• **Excerpts from a dataset**
___
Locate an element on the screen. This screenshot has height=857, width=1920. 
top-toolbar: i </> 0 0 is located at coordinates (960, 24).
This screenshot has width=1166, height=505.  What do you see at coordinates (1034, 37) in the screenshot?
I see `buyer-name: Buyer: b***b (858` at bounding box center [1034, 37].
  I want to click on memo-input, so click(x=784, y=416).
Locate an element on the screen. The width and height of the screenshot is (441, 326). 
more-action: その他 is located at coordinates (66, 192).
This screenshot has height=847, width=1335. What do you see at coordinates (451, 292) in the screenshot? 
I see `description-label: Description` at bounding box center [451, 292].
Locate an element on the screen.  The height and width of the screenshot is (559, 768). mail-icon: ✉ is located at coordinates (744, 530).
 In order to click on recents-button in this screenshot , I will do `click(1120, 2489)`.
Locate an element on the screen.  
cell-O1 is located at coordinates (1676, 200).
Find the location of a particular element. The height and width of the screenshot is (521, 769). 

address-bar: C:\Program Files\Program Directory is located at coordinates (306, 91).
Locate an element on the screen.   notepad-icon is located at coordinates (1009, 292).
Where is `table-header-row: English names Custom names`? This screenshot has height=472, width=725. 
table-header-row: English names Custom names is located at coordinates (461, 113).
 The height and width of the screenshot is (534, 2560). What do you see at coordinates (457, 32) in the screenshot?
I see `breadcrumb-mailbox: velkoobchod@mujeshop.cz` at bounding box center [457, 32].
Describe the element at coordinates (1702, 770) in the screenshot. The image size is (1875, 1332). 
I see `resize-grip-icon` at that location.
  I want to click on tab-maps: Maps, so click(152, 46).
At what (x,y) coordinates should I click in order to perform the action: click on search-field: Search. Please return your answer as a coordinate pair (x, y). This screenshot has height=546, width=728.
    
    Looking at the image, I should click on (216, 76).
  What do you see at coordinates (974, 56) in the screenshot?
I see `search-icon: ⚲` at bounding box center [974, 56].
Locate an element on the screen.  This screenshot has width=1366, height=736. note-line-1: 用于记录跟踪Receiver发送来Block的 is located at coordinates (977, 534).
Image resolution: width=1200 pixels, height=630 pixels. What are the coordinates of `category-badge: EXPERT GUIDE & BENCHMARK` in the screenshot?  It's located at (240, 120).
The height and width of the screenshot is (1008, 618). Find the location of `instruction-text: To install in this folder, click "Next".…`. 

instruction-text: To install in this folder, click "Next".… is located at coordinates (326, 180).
___
• **Task description**
Copy out the lines of the records, starting with the line containing "This screenshot has width=1166, height=505." and continuing through the line containing "center [451, 292].".

• **Result of this exercise**
This screenshot has width=1166, height=505.  What do you see at coordinates (1034, 37) in the screenshot?
I see `buyer-name: Buyer: b***b (858` at bounding box center [1034, 37].
  I want to click on memo-input, so click(x=784, y=416).
Locate an element on the screen. The width and height of the screenshot is (441, 326). 
more-action: その他 is located at coordinates (66, 192).
This screenshot has height=847, width=1335. What do you see at coordinates (451, 292) in the screenshot? 
I see `description-label: Description` at bounding box center [451, 292].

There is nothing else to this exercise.